Nonostante non siano previsti congressi regionali (ma provinciali si…) il tesseramento ha giustamente 
ancora ha un suo valore. Giacchè sulla carta, per chiunque, Sigismondi può dormire sonni sereni, anche perché, in un partito come Fratelli d’Italia popolato da democristiani come Quaglieri, Magnacca, D’Annuntiis e Gatti, uno duro e puro che tenga l’avamposto per conto e per nome di “Giorgia” serve come il pane. 
Per conto e per nome della Meloni, appunto, ma per qualcuno del partito in loco che mastica politica un po’ meno. 
  
Il “casus belli” chietino e la variabile dei risultati 
In questo ragionamento, c’è un ulteriore chiave di lettura che ha appesantito -e non poco - l’aria interna al partito. Ovvero i magri risultati delle ultime elezioni europee di Nicola D’Ambrosio, il candidato di bandiera di Fratelli d’Italia, politicamente teatino, come Sigismondi, su cui il partito aveva dato ordine di fare quadrato. D’Ambrosio ha ottenuto 5.625 voti a Chieti, 5.063 all’Aquila. Volano gli stracci, alcuni dicono che la colpa è di Qualglieri che ha fatto votare un candidato di Fitto, altri danno la colpa a Sigismondi perché il coordinatore regionale è lui ed è pure della provincia di Chieti. Chi viene chiamato a Roma per rispondere di questa penuria abruzzese alza le mani. Della serie: il segretario è Sigismondi. Solo alle regionali la Magnacca ha preso 9.617 preferenze, Campitelli di Castel Frentano 8.463 voti. Entrambi non hanno il Dna dei Fratelli d’Italia. Eppure hanno preso più voti del candidato di bandiera (puro e di partito) alle europee. Vuoi che la responsabilità non sia del partito locale? Chi ha fatto le liste? 
La discrasia tra il risultato elettorale delle regionali e quello delle europee risulta uno smacco pesantissimo per il candidato di bandiera che ci ha messo energie ed economie per una candidatura su scala importante, ma che si è visto surclassare nelle preferenze da due assessori regionali che non erano nemmeno Fratelli della prima ora. E che, evidentemente, non hanno messo il loro. 

Il filone romano 
Non serve una memoria storica datata per ripescare le recenti cronache del partito che a marzo scorso si accingeva ad andare al congresso con una spaccatura profonda tra l’ala di Fabio Rampelli e quella di Arianna Meloni. Alla fine Fratelli d’Italia a Roma ha trovato un candidato unitario in extremis. A marzo Rampelli ritirò il candidato alla segreteria, Massimo Milani, sostenendo che: “Va ricostruita una comunità che in questi anni è stata dilaniata, i nemici sono fuori dal nostro partito, non dentro”. A fronte del ritiro della candidatura per Milani si è proceduto alla nomina a vice presidente dell’organizzazione nazionale del partito. 

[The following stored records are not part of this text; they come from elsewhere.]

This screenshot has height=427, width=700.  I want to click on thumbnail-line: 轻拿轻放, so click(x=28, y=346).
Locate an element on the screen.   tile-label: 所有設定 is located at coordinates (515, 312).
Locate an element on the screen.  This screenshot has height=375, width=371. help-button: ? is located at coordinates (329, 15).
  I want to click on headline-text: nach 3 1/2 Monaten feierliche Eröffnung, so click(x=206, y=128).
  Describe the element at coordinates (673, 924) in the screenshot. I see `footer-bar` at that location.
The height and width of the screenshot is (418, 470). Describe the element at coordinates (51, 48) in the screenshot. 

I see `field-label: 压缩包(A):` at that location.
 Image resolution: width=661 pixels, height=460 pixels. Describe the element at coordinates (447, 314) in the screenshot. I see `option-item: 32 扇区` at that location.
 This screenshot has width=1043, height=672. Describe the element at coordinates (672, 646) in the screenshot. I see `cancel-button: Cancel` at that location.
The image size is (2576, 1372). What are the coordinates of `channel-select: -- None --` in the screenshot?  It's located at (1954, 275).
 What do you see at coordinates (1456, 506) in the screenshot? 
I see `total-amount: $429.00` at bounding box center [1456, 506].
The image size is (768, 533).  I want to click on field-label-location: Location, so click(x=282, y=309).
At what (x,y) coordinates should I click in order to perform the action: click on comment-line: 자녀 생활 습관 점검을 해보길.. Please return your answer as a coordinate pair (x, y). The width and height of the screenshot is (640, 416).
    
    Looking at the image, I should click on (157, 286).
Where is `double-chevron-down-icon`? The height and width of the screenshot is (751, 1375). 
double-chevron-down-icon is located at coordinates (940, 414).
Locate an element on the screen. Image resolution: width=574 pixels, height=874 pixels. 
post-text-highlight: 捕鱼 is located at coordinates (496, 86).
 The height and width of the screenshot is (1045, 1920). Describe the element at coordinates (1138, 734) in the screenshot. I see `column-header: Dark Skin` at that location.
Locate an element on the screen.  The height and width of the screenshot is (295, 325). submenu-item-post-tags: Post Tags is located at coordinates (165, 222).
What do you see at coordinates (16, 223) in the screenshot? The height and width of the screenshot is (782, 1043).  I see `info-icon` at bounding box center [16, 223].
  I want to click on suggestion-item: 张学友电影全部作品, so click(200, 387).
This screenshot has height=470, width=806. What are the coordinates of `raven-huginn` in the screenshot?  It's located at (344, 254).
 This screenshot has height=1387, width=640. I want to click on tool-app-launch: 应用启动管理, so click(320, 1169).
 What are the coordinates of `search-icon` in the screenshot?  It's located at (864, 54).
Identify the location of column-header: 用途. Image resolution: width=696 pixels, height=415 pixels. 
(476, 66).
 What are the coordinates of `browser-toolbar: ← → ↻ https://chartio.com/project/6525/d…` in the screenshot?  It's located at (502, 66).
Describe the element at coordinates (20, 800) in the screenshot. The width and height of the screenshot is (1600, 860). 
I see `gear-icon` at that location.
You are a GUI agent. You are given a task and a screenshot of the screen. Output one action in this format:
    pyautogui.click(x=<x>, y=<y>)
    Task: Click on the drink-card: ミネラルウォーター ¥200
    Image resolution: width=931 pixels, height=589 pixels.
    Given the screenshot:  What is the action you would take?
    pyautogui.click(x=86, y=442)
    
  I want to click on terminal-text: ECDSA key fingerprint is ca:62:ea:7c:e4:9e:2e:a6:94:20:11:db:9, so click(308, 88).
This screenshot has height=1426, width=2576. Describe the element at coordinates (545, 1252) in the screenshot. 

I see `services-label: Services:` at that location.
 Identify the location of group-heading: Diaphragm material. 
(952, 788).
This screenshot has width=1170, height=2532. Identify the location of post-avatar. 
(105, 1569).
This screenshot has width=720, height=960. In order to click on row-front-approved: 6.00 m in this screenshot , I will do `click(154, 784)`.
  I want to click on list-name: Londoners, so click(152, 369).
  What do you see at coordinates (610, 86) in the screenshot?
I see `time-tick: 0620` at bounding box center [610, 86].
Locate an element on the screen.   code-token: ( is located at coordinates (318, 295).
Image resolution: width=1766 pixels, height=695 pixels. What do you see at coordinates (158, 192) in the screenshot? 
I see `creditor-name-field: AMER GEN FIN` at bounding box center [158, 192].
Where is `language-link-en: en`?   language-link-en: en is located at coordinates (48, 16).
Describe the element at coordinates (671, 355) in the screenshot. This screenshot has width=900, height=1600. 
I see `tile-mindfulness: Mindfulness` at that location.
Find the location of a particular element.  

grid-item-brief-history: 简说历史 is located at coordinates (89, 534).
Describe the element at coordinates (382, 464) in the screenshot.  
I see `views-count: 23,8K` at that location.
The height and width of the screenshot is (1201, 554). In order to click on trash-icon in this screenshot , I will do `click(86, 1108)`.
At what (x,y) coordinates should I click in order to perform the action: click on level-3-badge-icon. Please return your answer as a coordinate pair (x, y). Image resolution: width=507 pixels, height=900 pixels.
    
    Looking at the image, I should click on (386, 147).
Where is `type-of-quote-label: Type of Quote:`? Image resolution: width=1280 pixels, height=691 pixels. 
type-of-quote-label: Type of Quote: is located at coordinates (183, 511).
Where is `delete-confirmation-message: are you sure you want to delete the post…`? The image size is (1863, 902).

Ma è chiaro che quando i risultati si fanno magri, le correnti avverse riprendono forza. E lo scarico sta deflagrando qui in Abruzzo con le micce in terra chietina e la polveriera nella terra marsicana. Pescara, poi, meriterà una riflessione a parte. 
  
Il silenzio eloquente di Liris 
Nel clamore di casa nostra spicca un “elegante silenzio”. Quello del senatore aquilano Guido Liris che secondo molti osservatori, sembra si stia facendo apprezzare a Roma nel suo lavoro parlamentare in maniera trasversale. Liris, studia, si applica. Liris a Roma piace e in Abruzzo tace. E si sa, il silenzio, è una componente della musica come nella politica assai più fondamentale. Il silenzio è più sottile, nascosto tra le pieghe delle pagine. Come la punteggiatura, è spesso ignorato. Ma è grazie a esso che il testo acquista davvero il suo senso.